(Stored items)
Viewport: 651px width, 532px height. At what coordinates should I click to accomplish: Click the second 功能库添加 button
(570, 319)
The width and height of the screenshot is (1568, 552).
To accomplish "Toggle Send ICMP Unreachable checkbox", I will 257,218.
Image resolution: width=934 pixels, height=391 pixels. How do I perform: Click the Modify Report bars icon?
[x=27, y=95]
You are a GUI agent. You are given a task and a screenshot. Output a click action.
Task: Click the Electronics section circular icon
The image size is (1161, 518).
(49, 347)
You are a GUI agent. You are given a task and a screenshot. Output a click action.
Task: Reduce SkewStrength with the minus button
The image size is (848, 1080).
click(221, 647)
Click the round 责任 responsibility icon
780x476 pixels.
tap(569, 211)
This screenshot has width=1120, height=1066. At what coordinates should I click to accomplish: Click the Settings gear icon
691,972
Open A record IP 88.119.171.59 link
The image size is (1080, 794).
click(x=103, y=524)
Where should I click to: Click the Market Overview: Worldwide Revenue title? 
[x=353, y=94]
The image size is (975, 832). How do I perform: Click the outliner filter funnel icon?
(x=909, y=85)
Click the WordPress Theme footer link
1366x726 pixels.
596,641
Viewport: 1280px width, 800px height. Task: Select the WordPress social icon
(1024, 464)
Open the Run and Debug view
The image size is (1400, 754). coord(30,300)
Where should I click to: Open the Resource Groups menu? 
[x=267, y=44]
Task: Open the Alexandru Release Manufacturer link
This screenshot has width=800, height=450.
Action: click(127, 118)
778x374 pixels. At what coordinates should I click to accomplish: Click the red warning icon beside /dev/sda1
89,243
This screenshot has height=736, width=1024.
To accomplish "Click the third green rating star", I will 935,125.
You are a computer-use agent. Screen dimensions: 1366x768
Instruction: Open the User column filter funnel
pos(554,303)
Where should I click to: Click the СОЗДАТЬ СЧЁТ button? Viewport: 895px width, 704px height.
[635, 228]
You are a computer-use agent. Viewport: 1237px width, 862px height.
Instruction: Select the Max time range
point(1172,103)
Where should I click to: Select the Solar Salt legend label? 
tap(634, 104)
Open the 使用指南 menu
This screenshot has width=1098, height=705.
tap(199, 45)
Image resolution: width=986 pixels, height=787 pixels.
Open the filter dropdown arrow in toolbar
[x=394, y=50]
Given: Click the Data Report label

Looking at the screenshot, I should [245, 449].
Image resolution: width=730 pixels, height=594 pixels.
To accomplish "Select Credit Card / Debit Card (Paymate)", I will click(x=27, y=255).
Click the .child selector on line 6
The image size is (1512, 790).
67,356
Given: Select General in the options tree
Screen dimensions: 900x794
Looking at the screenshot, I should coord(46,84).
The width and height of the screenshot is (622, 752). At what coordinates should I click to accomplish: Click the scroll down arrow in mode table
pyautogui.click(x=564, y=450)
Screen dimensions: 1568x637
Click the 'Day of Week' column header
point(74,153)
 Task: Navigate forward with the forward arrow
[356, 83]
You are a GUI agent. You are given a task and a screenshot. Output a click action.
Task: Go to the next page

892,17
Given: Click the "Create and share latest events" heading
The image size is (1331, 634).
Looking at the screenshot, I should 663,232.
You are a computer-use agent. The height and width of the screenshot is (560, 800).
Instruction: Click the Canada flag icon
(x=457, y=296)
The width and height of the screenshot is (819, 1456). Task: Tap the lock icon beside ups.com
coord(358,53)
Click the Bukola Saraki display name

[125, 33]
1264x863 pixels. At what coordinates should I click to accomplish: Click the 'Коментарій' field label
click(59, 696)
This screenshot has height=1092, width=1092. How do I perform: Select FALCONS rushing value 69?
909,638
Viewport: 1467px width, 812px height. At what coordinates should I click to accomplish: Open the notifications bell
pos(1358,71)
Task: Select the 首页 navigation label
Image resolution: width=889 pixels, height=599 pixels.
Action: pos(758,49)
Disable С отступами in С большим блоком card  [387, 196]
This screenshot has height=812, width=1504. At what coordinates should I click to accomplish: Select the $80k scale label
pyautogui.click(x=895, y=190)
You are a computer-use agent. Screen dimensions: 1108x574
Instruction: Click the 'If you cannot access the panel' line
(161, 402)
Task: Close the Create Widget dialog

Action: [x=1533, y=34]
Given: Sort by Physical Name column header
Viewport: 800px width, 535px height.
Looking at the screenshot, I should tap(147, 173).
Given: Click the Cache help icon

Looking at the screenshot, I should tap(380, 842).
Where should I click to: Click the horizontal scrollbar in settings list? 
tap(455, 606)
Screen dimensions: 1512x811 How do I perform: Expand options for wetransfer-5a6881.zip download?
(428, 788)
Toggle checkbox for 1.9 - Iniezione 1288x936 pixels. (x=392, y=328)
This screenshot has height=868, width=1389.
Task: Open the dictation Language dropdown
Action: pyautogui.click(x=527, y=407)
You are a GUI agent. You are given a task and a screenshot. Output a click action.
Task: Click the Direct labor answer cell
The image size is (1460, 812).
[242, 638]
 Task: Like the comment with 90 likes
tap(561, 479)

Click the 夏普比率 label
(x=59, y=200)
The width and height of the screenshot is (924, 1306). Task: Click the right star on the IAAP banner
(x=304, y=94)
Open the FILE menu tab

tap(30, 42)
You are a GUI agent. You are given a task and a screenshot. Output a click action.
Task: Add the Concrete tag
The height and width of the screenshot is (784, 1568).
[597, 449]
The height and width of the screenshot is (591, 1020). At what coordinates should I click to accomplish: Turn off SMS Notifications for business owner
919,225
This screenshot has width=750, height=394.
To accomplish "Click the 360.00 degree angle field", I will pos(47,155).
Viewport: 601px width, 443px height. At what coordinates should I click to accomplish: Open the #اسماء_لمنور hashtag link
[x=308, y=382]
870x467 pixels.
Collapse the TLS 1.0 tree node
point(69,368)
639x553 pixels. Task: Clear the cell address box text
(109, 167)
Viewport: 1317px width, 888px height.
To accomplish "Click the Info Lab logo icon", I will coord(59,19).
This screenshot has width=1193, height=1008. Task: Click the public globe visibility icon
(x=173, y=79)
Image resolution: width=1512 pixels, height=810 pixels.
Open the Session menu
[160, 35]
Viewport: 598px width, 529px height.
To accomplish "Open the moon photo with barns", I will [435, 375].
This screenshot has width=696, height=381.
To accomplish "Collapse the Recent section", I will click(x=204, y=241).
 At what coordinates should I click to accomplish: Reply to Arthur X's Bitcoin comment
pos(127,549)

*EXERCISE REQUIREMENTS:* The records above need to be retyped exactly.

*REPLY TO THE EXERCISE:*
Viewport: 651px width, 532px height. At what coordinates should I click to accomplish: Click the second 功能库添加 button
(570, 319)
The width and height of the screenshot is (1568, 552).
To accomplish "Toggle Send ICMP Unreachable checkbox", I will 257,218.
Image resolution: width=934 pixels, height=391 pixels. How do I perform: Click the Modify Report bars icon?
[x=27, y=95]
You are a GUI agent. You are given a task and a screenshot. Output a click action.
Task: Click the Electronics section circular icon
The image size is (1161, 518).
(49, 347)
You are a GUI agent. You are given a task and a screenshot. Output a click action.
Task: Reduce SkewStrength with the minus button
The image size is (848, 1080).
click(221, 647)
Click the round 责任 responsibility icon
780x476 pixels.
tap(569, 211)
This screenshot has width=1120, height=1066. At what coordinates should I click to accomplish: Click the Settings gear icon
691,972
Open A record IP 88.119.171.59 link
The image size is (1080, 794).
click(x=103, y=524)
Where should I click to: Click the Market Overview: Worldwide Revenue title? 
[x=353, y=94]
The image size is (975, 832). How do I perform: Click the outliner filter funnel icon?
(x=909, y=85)
Click the WordPress Theme footer link
1366x726 pixels.
596,641
Viewport: 1280px width, 800px height. Task: Select the WordPress social icon
(1024, 464)
Open the Run and Debug view
The image size is (1400, 754). coord(30,300)
Where should I click to: Open the Resource Groups menu? 
[x=267, y=44]
Task: Open the Alexandru Release Manufacturer link
This screenshot has width=800, height=450.
Action: click(127, 118)
778x374 pixels. At what coordinates should I click to accomplish: Click the red warning icon beside /dev/sda1
89,243
This screenshot has height=736, width=1024.
To accomplish "Click the third green rating star", I will 935,125.
You are a computer-use agent. Screen dimensions: 1366x768
Instruction: Open the User column filter funnel
pos(554,303)
Where should I click to: Click the СОЗДАТЬ СЧЁТ button? Viewport: 895px width, 704px height.
[635, 228]
You are a computer-use agent. Viewport: 1237px width, 862px height.
Instruction: Select the Max time range
point(1172,103)
Where should I click to: Select the Solar Salt legend label? 
tap(634, 104)
Open the 使用指南 menu
This screenshot has width=1098, height=705.
tap(199, 45)
Image resolution: width=986 pixels, height=787 pixels.
Open the filter dropdown arrow in toolbar
[x=394, y=50]
Given: Click the Data Report label

Looking at the screenshot, I should [245, 449].
Image resolution: width=730 pixels, height=594 pixels.
To accomplish "Select Credit Card / Debit Card (Paymate)", I will click(x=27, y=255).
Click the .child selector on line 6
The image size is (1512, 790).
67,356
Given: Select General in the options tree
Screen dimensions: 900x794
Looking at the screenshot, I should coord(46,84).
The width and height of the screenshot is (622, 752). At what coordinates should I click to accomplish: Click the scroll down arrow in mode table
pyautogui.click(x=564, y=450)
Screen dimensions: 1568x637
Click the 'Day of Week' column header
point(74,153)
 Task: Navigate forward with the forward arrow
[356, 83]
You are a GUI agent. You are given a task and a screenshot. Output a click action.
Task: Go to the next page

892,17
Given: Click the "Create and share latest events" heading
The image size is (1331, 634).
Looking at the screenshot, I should 663,232.
You are a computer-use agent. The height and width of the screenshot is (560, 800).
Instruction: Click the Canada flag icon
(x=457, y=296)
The width and height of the screenshot is (819, 1456). Task: Tap the lock icon beside ups.com
coord(358,53)
Click the Bukola Saraki display name

[125, 33]
1264x863 pixels. At what coordinates should I click to accomplish: Click the 'Коментарій' field label
click(59, 696)
This screenshot has height=1092, width=1092. How do I perform: Select FALCONS rushing value 69?
909,638
Viewport: 1467px width, 812px height. At what coordinates should I click to accomplish: Open the notifications bell
pos(1358,71)
Task: Select the 首页 navigation label
Image resolution: width=889 pixels, height=599 pixels.
Action: pos(758,49)
Disable С отступами in С большим блоком card  [387, 196]
This screenshot has height=812, width=1504. At what coordinates should I click to accomplish: Select the $80k scale label
pyautogui.click(x=895, y=190)
You are a computer-use agent. Screen dimensions: 1108x574
Instruction: Click the 'If you cannot access the panel' line
(161, 402)
Task: Close the Create Widget dialog

Action: [x=1533, y=34]
Given: Sort by Physical Name column header
Viewport: 800px width, 535px height.
Looking at the screenshot, I should tap(147, 173).
Given: Click the Cache help icon

Looking at the screenshot, I should tap(380, 842).
Where should I click to: Click the horizontal scrollbar in settings list? 
tap(455, 606)
Screen dimensions: 1512x811 How do I perform: Expand options for wetransfer-5a6881.zip download?
(428, 788)
Toggle checkbox for 1.9 - Iniezione 1288x936 pixels. (x=392, y=328)
This screenshot has height=868, width=1389.
Task: Open the dictation Language dropdown
Action: pyautogui.click(x=527, y=407)
You are a GUI agent. You are given a task and a screenshot. Output a click action.
Task: Click the Direct labor answer cell
The image size is (1460, 812).
[242, 638]
 Task: Like the comment with 90 likes
tap(561, 479)

Click the 夏普比率 label
(x=59, y=200)
The width and height of the screenshot is (924, 1306). Task: Click the right star on the IAAP banner
(x=304, y=94)
Open the FILE menu tab

tap(30, 42)
You are a GUI agent. You are given a task and a screenshot. Output a click action.
Task: Add the Concrete tag
The height and width of the screenshot is (784, 1568).
[597, 449]
The height and width of the screenshot is (591, 1020). At what coordinates should I click to accomplish: Turn off SMS Notifications for business owner
919,225
This screenshot has width=750, height=394.
To accomplish "Click the 360.00 degree angle field", I will pos(47,155).
Viewport: 601px width, 443px height. At what coordinates should I click to accomplish: Open the #اسماء_لمنور hashtag link
[x=308, y=382]
870x467 pixels.
Collapse the TLS 1.0 tree node
point(69,368)
639x553 pixels. Task: Clear the cell address box text
(109, 167)
Viewport: 1317px width, 888px height.
To accomplish "Click the Info Lab logo icon", I will coord(59,19).
This screenshot has width=1193, height=1008. Task: Click the public globe visibility icon
(x=173, y=79)
Image resolution: width=1512 pixels, height=810 pixels.
Open the Session menu
[160, 35]
Viewport: 598px width, 529px height.
To accomplish "Open the moon photo with barns", I will [435, 375].
This screenshot has width=696, height=381.
To accomplish "Collapse the Recent section", I will click(x=204, y=241).
 At what coordinates should I click to accomplish: Reply to Arthur X's Bitcoin comment
pos(127,549)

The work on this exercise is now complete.